Or, entre la Hero 6 et la Hero 9, GoPro a appris à maîtriser sa puce, a mieux calibré la quantité de mémoire disponible, a changé les capteurs, a peaufiné ses algorithmes, etc. Tant et si bien que le niveau de performances – traitement du bruit numérique, mais surtout qualité de stabilisation électronique – d’une Hero 9 est très largement au-dessus d’une Hero 6. Avec exactement la même puce !
Aussi, si le Find X5 Pro offre déjà une bonne prestation, il y a fort à parier que si la puce MariSilicon X apporte un quelconque avantage, ce ne sera que dans plusieurs mois. Ou alors pour les terminaux suivants. Car pour l’heure, la puce n’a pour l’heure pas réussi à faire une différence majeure avec la concurrence. Il faut cependant garder le terminal à l’œil et surveiller les évolutions logicielles pour mesurer l’évolution de la maîtrise d’Oppo.

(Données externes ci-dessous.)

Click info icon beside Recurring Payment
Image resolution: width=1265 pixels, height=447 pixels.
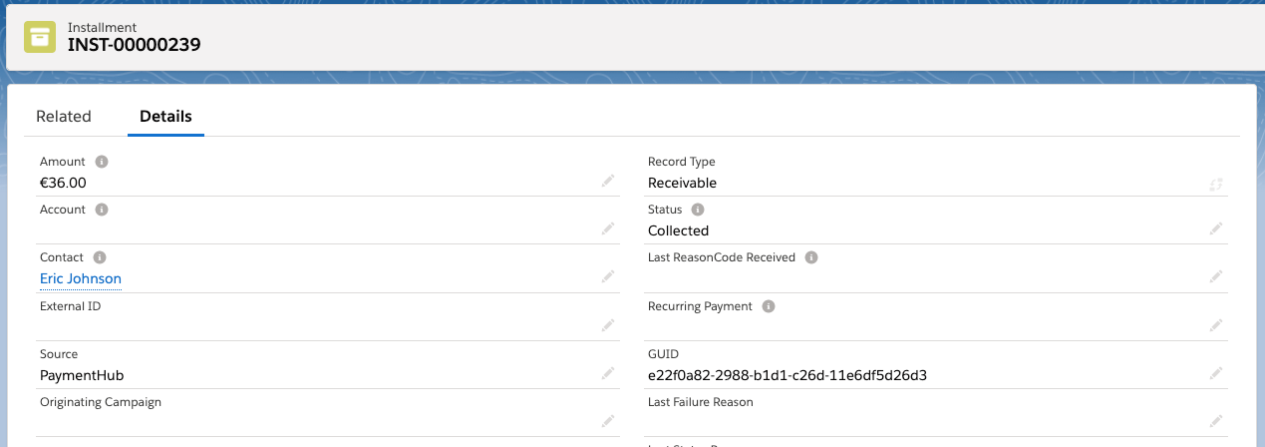[x=769, y=306]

Pas assez de stockage pour un produit « image »
Avec un tel potentiel photo et vidéo, on s’attendait à ce qu’Oppo propose, pour les photographes et vidéastes qui en feraient un usage intensif, suffisamment d’options de stockage. Sans demander une version 1 To, 512 Go nous semblait être un bon compromis pour ceux qui auraient envie de limiter leur accès au cloud. Nous avons vu juste… sauf pour la France, qui a décidé de ne pas commercialiser la version 512 Go et de se concentrer sur une unique version 256 Go.
Si on peut comprendre que cela limite le nombre de références avec lesquelles la jeune division française d’Oppo doit jongler – l’entreprise n’est pas encore très connue en France – cela reste très regrettable, autant en termes d’usages que d’image. Quitte à proposer un terminal avec une partie caméra haut de gamme, autant l’accompagner avec un stockage qui reflète ses capacités, non ? Et si des raisons économiques l’en empêche, il serait bienvenu de proposer une extension de mémoire au format Micro SD, non ?
Dans tous les cas et contrairement à Apple et Samsung, Oppo n’arrive pas, en France, à aligner les capacités de stockage sur le potentiel photo et vidéo de son appareil. Et c’est dommage.